[Mono-list] Support for marshalling of C# string to unmanaged wchar_t on Linux

Jonathan Pryor jonpryor@vt.edu
Thu, 16 Dec 2004 21:22:10 -0500


Your code is buggy, but I'll tackle it anyway. :-)

On Thu, 2004-12-16 at 13:12 +0000, Kala B wrote:
> Hi,
> Does mono support marshalling of C# string to
> unmanaged wchar_t on Linux? 

No.  Actually, I was surprised it ran at all (I was expecting a
g_assert_not_reached() message), but once I ran it, the problem became
clear: When Mono marshals to CharSet.Unicode, it doesn't marshal to a
Unix wchar_t, it marshals to a Windows wchar_t.

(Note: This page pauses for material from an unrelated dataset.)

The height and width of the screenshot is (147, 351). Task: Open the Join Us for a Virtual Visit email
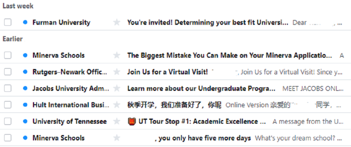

Wchar_t on most Unix platforms is 4 bytes (32-bits), while it's 2 bytes
(16-bits) on Windows.  This is easy for Mono to do (as it stores all
strings as 16-bit Unicode strings internally), and difficult for lots of
other people.

Though wchar_t has enough problems in Unix/Linux that I've been told to
avoid it.  It's more trouble than it's worth -- sticking with UTF-8 is
far easier to do.  (Then there's the immortal question of how to
portably convert between wchar_t* and char*.  You could use wcstombs,
but the standard doesn't say what encoding it'll use, which makes it
nearly useless for most practical purposes...)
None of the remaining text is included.